Конечно, это обозначало, что он очень устал и ему было необходимо хоть немного расслабиться, передохнуть. Над деревьями и над экипажем провисали монотонные негромкие узоры колёсного перестука, шлёпанья копыт, живого движения лошадиных мускулов, шелестения и поскрипывания упряжи и сбруй.

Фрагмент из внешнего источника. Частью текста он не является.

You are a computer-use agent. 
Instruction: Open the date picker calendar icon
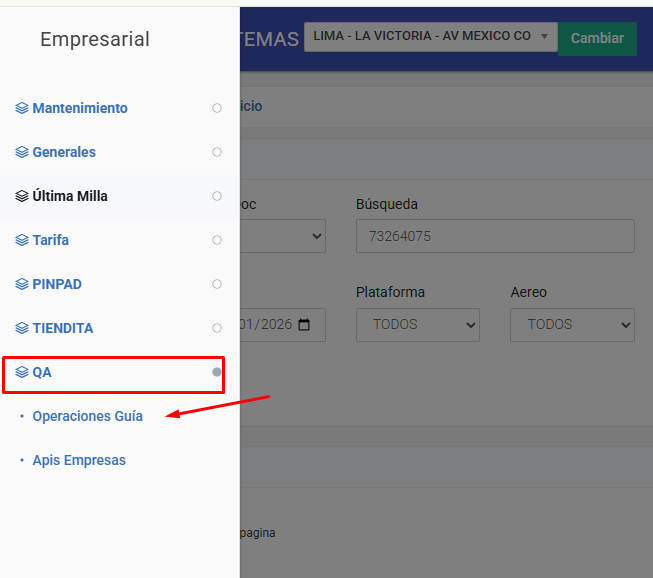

«Я думаю о себе и не могу представить, что бы я мог думать о моих случайных попутчиках, – мозг Алекса никак не уравновешивался в своей работе, прибавляя новых неожиданных соображений. – Странное состояние. Пожалуй, и в отношении меня им также думать нечего, ведь они знать не знают меня как человека и даже не могли разглядеть, каков я. Разве лишь предводитель отличается от остальных. Уж ему-то, надо полагать, известно немало про меня, поскольку моё имя неразрывно с литературою, где он, очевидно, сведущ. Как же бы иначе он мог иметь отношение к автору книги? Но его воздействие на меня какое-то странное и непонятное. Властолюбив? Кто знает. Или это подобие гипноза. Ему не передалось моё раздражение, значит, он уверен в себе, и его хладнокровие устойчивее моего. Но вот же – что мне делать? Ведь дорога не вечно будет тянуться. И я ничего не узнаю…»
На него опять накатывал хаос упругой подавленности. «Что бы такое позволило сбить обстоятельства? Устранить изматывающую неизменность, которая пошла совершенно не в том направлении, какого я желал? И как надо себя вести?»
На эти вопросы ответы не находились. Но зато можно было почти ощутимо определить в себе что-то мятежное и отчаянное. Так неожиданно люди обычно быстро как бы перерождаются для броска в поступок ввиду безвыходности их положения.
И поэту вдруг стало даже казаться, что некий важный очищающий его поступок ему здесь кем-то уже определён и выверен ещё раньше, до этого путешествия с разбойниками. Останется его предпринять. Он, поступок, ему необходим, едва ли не до крайности. Только каким он должен быть? Ясно, дуэль невозможна ввиду её нелепости. Равно как и вызов на неё, который не исключался лишь как задиристый и аффектный, и едва ли можно было рассчитывать, что он был бы принят без оскорбляющей насмешки. Но тогда – что же? Непроизвольное стремление к суициду также ведь осталось неисполненным и уже далеко позади…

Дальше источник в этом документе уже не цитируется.